▶ **WORK REQUIRED**
Each line below has to be set down again exactly.

--- DATA SHOWN Enclosed Below ---

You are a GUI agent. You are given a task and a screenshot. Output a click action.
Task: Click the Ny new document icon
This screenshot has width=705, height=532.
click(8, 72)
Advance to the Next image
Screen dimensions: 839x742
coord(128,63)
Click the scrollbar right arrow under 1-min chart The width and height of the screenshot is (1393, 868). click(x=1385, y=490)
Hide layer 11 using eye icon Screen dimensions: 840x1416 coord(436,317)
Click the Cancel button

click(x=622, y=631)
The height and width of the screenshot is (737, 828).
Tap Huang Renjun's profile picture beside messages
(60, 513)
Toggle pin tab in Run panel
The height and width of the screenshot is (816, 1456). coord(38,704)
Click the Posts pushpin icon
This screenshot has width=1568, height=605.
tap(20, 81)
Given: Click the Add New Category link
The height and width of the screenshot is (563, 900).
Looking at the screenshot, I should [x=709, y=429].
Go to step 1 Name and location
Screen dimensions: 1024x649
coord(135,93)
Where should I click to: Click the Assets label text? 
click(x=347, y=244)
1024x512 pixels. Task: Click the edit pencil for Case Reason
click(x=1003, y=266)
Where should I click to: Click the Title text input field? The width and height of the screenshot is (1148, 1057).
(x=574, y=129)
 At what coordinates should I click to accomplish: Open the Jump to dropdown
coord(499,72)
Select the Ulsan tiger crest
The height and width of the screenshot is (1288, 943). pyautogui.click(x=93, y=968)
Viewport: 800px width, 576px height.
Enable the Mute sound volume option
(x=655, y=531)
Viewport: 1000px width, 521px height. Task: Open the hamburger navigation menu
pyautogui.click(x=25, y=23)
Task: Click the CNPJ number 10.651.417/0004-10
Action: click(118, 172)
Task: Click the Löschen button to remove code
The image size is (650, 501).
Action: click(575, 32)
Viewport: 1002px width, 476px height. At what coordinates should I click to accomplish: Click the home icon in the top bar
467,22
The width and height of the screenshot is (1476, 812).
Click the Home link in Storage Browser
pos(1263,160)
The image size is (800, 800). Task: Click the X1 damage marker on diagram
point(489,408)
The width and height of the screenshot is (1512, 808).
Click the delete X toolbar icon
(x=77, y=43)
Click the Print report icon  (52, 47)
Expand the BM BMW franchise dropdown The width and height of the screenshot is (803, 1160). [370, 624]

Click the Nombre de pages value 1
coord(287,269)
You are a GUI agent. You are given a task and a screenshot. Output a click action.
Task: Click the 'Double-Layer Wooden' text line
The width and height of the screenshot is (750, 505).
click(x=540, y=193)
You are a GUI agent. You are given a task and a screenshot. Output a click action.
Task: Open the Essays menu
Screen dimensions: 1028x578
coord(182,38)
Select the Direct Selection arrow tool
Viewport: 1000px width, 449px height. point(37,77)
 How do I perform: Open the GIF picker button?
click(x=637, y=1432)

--- End of Enclosed DATA SHOWN ---

▶ **RESPONSE BOX**
You are a GUI agent. You are given a task and a screenshot. Output a click action.
Task: Click the Ny new document icon
This screenshot has width=705, height=532.
click(8, 72)
Advance to the Next image
Screen dimensions: 839x742
coord(128,63)
Click the scrollbar right arrow under 1-min chart The width and height of the screenshot is (1393, 868). click(x=1385, y=490)
Hide layer 11 using eye icon Screen dimensions: 840x1416 coord(436,317)
Click the Cancel button

click(x=622, y=631)
The height and width of the screenshot is (737, 828).
Tap Huang Renjun's profile picture beside messages
(60, 513)
Toggle pin tab in Run panel
The height and width of the screenshot is (816, 1456). coord(38,704)
Click the Posts pushpin icon
This screenshot has width=1568, height=605.
tap(20, 81)
Given: Click the Add New Category link
The height and width of the screenshot is (563, 900).
Looking at the screenshot, I should [x=709, y=429].
Go to step 1 Name and location
Screen dimensions: 1024x649
coord(135,93)
Where should I click to: Click the Assets label text? 
click(x=347, y=244)
1024x512 pixels. Task: Click the edit pencil for Case Reason
click(x=1003, y=266)
Where should I click to: Click the Title text input field? The width and height of the screenshot is (1148, 1057).
(x=574, y=129)
 At what coordinates should I click to accomplish: Open the Jump to dropdown
coord(499,72)
Select the Ulsan tiger crest
The height and width of the screenshot is (1288, 943). pyautogui.click(x=93, y=968)
Viewport: 800px width, 576px height.
Enable the Mute sound volume option
(x=655, y=531)
Viewport: 1000px width, 521px height. Task: Open the hamburger navigation menu
pyautogui.click(x=25, y=23)
Task: Click the CNPJ number 10.651.417/0004-10
Action: click(118, 172)
Task: Click the Löschen button to remove code
The image size is (650, 501).
Action: click(575, 32)
Viewport: 1002px width, 476px height. At what coordinates should I click to accomplish: Click the home icon in the top bar
467,22
The width and height of the screenshot is (1476, 812).
Click the Home link in Storage Browser
pos(1263,160)
The image size is (800, 800). Task: Click the X1 damage marker on diagram
point(489,408)
The width and height of the screenshot is (1512, 808).
Click the delete X toolbar icon
(x=77, y=43)
Click the Print report icon  (52, 47)
Expand the BM BMW franchise dropdown The width and height of the screenshot is (803, 1160). [370, 624]

Click the Nombre de pages value 1
coord(287,269)
You are a GUI agent. You are given a task and a screenshot. Output a click action.
Task: Click the 'Double-Layer Wooden' text line
The width and height of the screenshot is (750, 505).
click(x=540, y=193)
You are a GUI agent. You are given a task and a screenshot. Output a click action.
Task: Open the Essays menu
Screen dimensions: 1028x578
coord(182,38)
Select the Direct Selection arrow tool
Viewport: 1000px width, 449px height. point(37,77)
 How do I perform: Open the GIF picker button?
click(x=637, y=1432)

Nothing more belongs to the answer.